Fahad Almuqhim

Ph.D. Candidate


Lecture Information:
  • October 30, 2023
  • 10:00 AM
  • CASE 349 & Zoom

Speaker Bio

Fahad Almuqhim is currently a Ph.D. candidate at the Knight Foundation School of Computing & Information Sciences (KFSCIS) at Florida International University, where he is conducting research under the supervision of Prof. Fahad Saeed. His research is primarily focused on enhancing the classification of mental disorders through the development of innovative deep learning models, including Sparse Autoencoders, Attention Networks, and Self-Supervised Architectures, particularly for multi-site fMRI data.

Fahad’s academic journey started with a B.Sc. in Computer Science from Imam University in Saudi Arabia. He later pursued his M.Sc. in Computer Science at the Rochester Institute of Technology (RIT). Since 2011, Fahad has been a lecturer in the Department of Computer Science at Imam University in Saudi Arabia. He has published in the journal Frontiers in Computational Neuroscience, and in Frontiers in Neuroinformatics. Most recently, he was granted a US patent (# 11379981) for his work in July 2022.

Abstract

To date, the diagnostic process for individuals with brain disorders is based purely on behavioral descriptions of symptomology observed in various settings by trained psychologists and psychiatrists. Mental disorders affect the structure or function of the brain and can manifest in a range of symptoms and severity, impacting cognitive function, motor skills, emotions, and overall quality of life.

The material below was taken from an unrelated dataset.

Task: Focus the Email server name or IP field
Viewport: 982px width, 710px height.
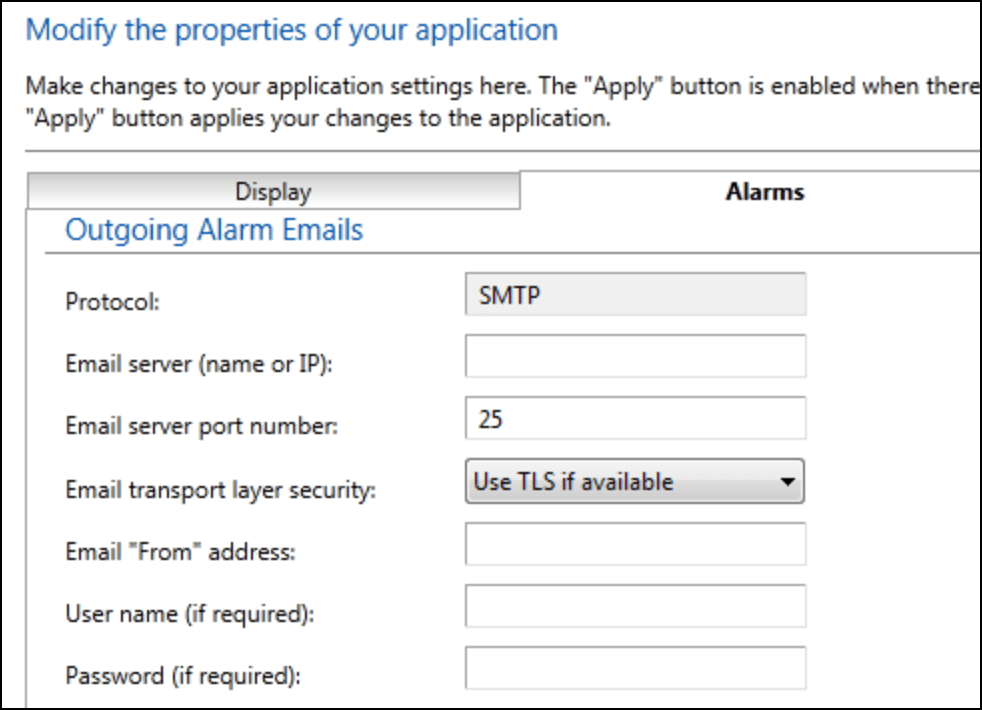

Autism spectrum disorder (ASD) is a mental disorder that has wide range of symptoms or characteristics such as limited communication (including verbal and non-verbal), limited social interaction, and subjects may exhibit repeated or limited interests. Individuals with ASD have numerous challenges in daily life, and often develop comorbidities such as depression, anxiety disorder, or ADHD which may complicate the diagnostic processes. Early diagnosis of ASD can result in early intervention, which can significantly improve the developmental outcomes especially for young children and families facing socioeconomic difficulties.

Biomarkers are quantifiable characteristics related to brain structure or function and may consist of complex patterns associated with mental disorders. Neuroimaging such as Functional Magnetic Resonance Imaging (fMRI) data has provided a steppingstone for biomarker discovery and can capture data about brain anatomy, connectivity, and operation. fMRI data provides high-dimensional features, which can make it challenging to detect subtle ASD biomarker patterns using conventional computational methods.

Our proposal is to design and develop deep learning models that can detect complex biomarkers to distinguish ASD brains from healthy control (HC) brains using fMRI data. Our proposal consists of three parts: 1) Improving ASD diagnosis by designing and developing deep learning classifier that outperforms current clinical diagnostic performance. 2) Improving the identification of biomarkers and reducing the influence of site-specific signatures leading to generalizable methods. 3) Improving ASD diagnosis by designing and developing a self-supervised model that can be trained on limited labeled data.